We work hard to bring justice and democracy to the world, but our structural changes can only achieve so much. The radical thing amiss with humanity is its state of sin. No structure can tackle our sinfulness, our broken communion with God. How does this lamb bring us back into communion with God? By wiping away sin like the way chalk is wiped off the blackboard? No, Jesus takes our sins upon himself.
John the Baptist points out the lamb of God “who takes away the sins of the world”. This translation comes from the Latin rendering of the phrase which has been used liturgically from ancient times. The Greek term used originally in John’s Gospel means to “take upon himself the sins of the world”. The sins are tackled not simply by eliminating them but by bearing them. Who can tackle the enigma of humanity, the disaster of its separation from God? We have tried to improve humanity by developing democracy and improving our structures, and there is no doubt that many good and beneficial things have been achieved. Some poverties have been eliminated and there has been healthy evolution in certain quarters. But there is something dramatically amiss that we cannot achieve by ourselves. No matter what wonderful structures we construct, we cannot remove sin from the life of humanity. No human being is able to tackle this fundamental issue. The Pharisees will later criticize Jesus for his claim to forgive sins because they know that only God can accomplish that. Only God can touch, resolve, illuminate this interior crisis of man. Our vices, the irresolution of our being, the barriers we construct around us, the emptiness we feel within – these are all symptoms of the separation between us and God, of the fact that we are not rooted in the love of the Father.

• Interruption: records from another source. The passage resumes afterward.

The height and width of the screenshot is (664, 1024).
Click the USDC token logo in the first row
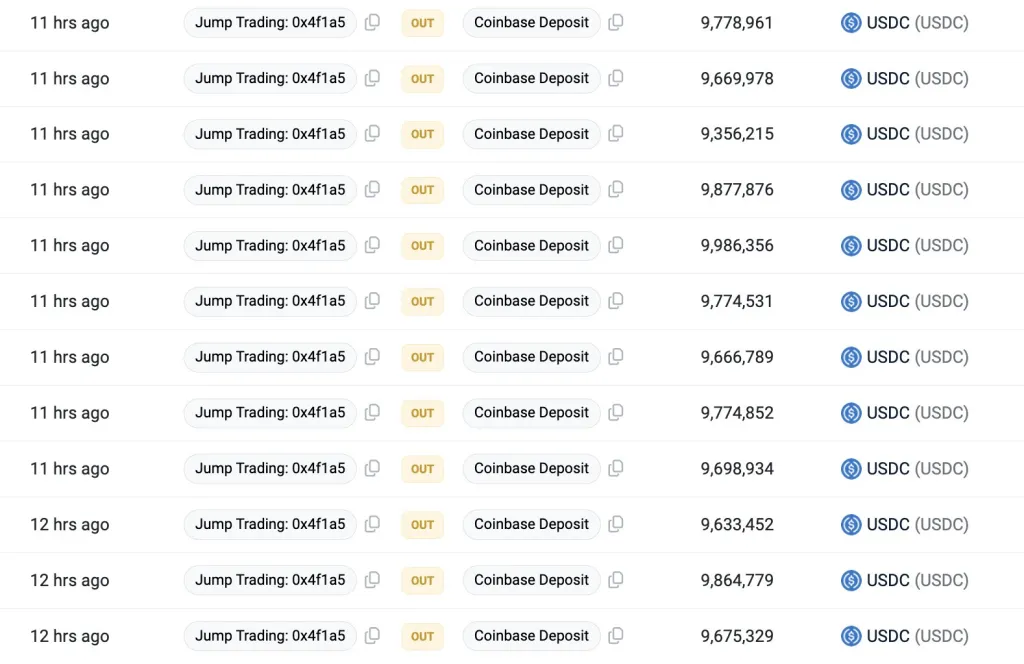(851, 22)
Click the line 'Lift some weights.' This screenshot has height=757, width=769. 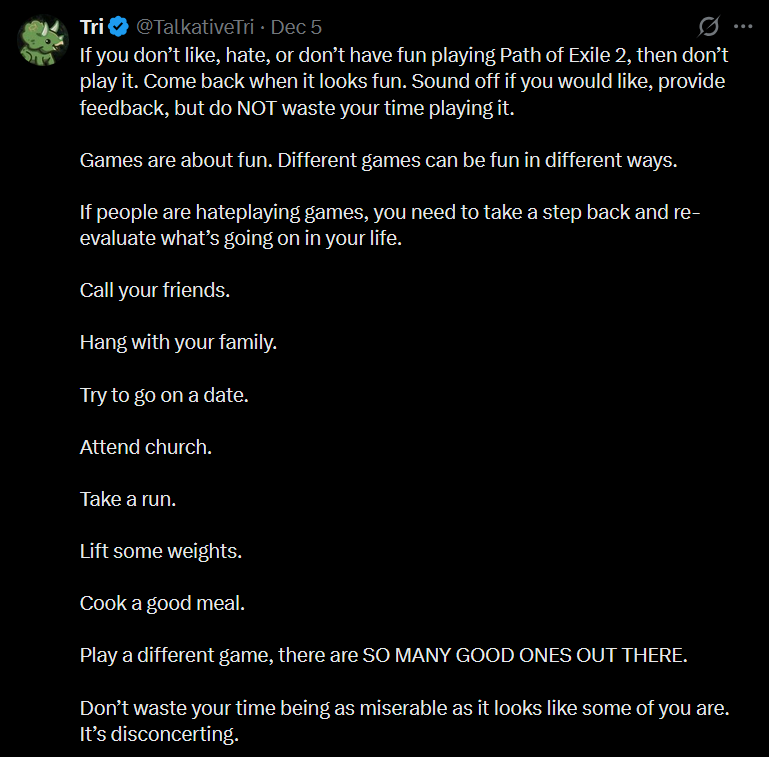click(x=161, y=551)
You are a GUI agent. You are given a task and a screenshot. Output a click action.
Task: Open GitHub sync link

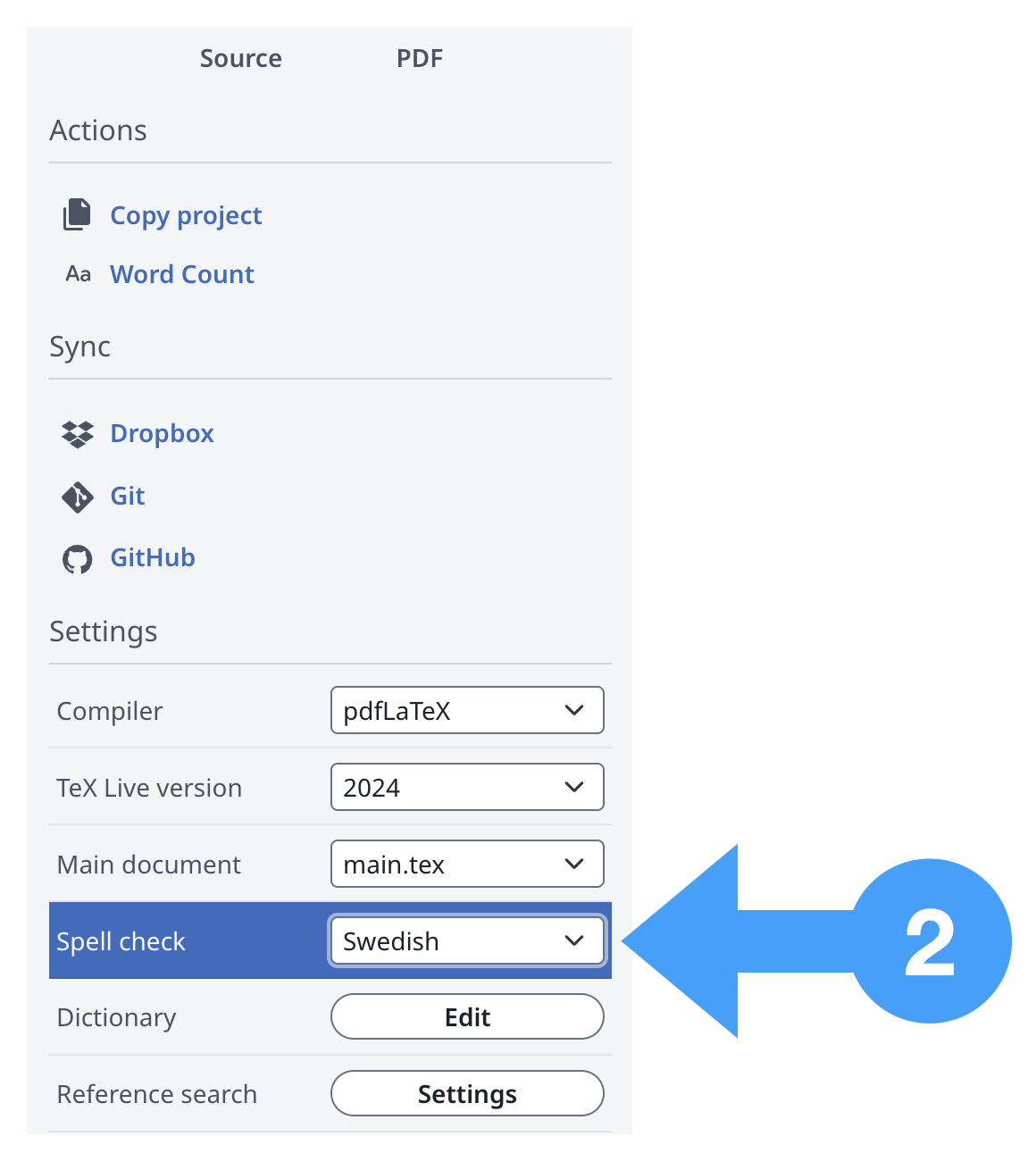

The Holy Spirit is with Jesus and his mission is the forgiveness of sins. We sometimes think the Holy Spirit is given so that we can do extraordinary feats, but his fundamental mission is to forgive our sins and plant the joy of being loved firmly in our hearts.

“Behold, the Lamb of God!” It is for this reason that John is convinced that Jesus is the Son of God, because of his ability to bear our sins. Only Jesus is capable of entering into the sadness of humanity, taking it upon himself on the cross when he becomes the sacrificial Lamb, the Lamb who is given, the Lamb who is slain, but yet wins the most difficult of all battles – the battle that rages within the heart of man. Other generations will come, people throughout history who will appropriate this salvation by allowing Jesus to bear our faults. The prophet Isaiah in the first reading foretells the coming of this servant who is not only a servant but also the light that leads us out of darkness of our solitude. Jesus is the servant upon whom the Holy Spirit comes to rest. The presence of the Holy Spirit does not refer to stunning gifts of knowledge or extraordinary abilities. The Holy Spirit is given for the forgiveness of sins, for planting solidly in the heart of man that which he lacks: the joy of being loved, the joy of being forgiven. John the Baptist announces that which was there from the beginning, the plan of God that exists from eternity. The Word of God, the second person of the Trinity, has a mission with respect to humanity, to love us and forgive us.

Friday, 6 January 2017

January 8th 2017. The Baptism of Our Lord
GOSPEL: Matthew 3:13-17
­­­­­­­­­­­­­­­­­­­Translated from a homily by Don Fabio Rosini, broadcast on Vatican Radio

Don Fabio’s reflection follows the Gospel reading ...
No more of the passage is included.